The rest of the tracks at the end sound more like fucking around than actual songs. “Imagination Blind” has a Genesis feel to it, and “I Don’t Wanna Go There” sounds like a modernized Dinosaur Jr. meets The Reputation. Hey, why not? Maybe they’re not in a rut after all.
This music sounds exactly the way the jewel box looks. Synthy 16-bit tracks with occasional lyrics but a good time to be had by all. It’s not as upbeat as another combination, that being Ming & Ping, but that’s why the Super Nintendo Entertainment System was better than the NES, too.

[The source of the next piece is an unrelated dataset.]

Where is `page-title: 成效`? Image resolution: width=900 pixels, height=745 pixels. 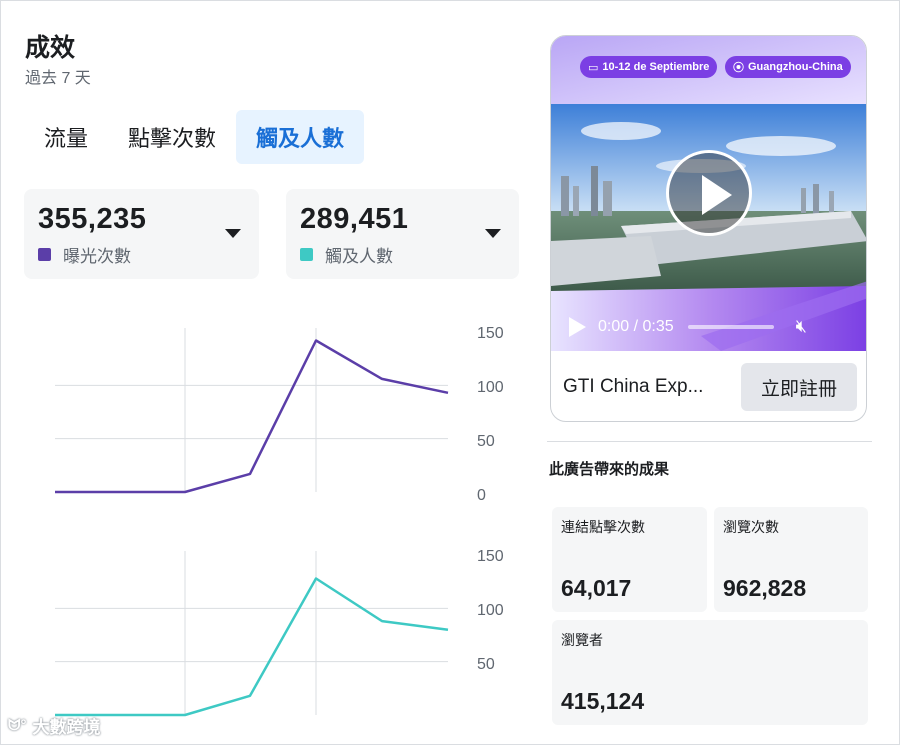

“Oly” has a similar keyboard style as the metropolis theme from SimCity for the SNES. I can’t even tell that it’s more than five minutes long. It’s that good.
Naming an album “Bunnies & Muffins” implies a frenetic pace, both from rapidly bounding hares and sugar-encased bread, but it’s actually much more contemporary. This album is played on the way home from a night out, not on the way there. Other than “Anthem,” which you can play for your Joan Jett-fan friends, the songs are pretty low key.
“Memories” has nice samples at the beginning. It’s too distracting to serve as background music, but too dull to be the centerpiece of your social setting. I really don’t know what to do with this one. “Fool” has an Us3 feel to it, although it’s not nearly as funky.
“Do Geese See God” is a little faster and sounds like a Fantastic Plastic Machine song. “End of Summer Song” is my favorite, because it has the same bassline as “Who Needs Sleep?” by Barenaked Ladies.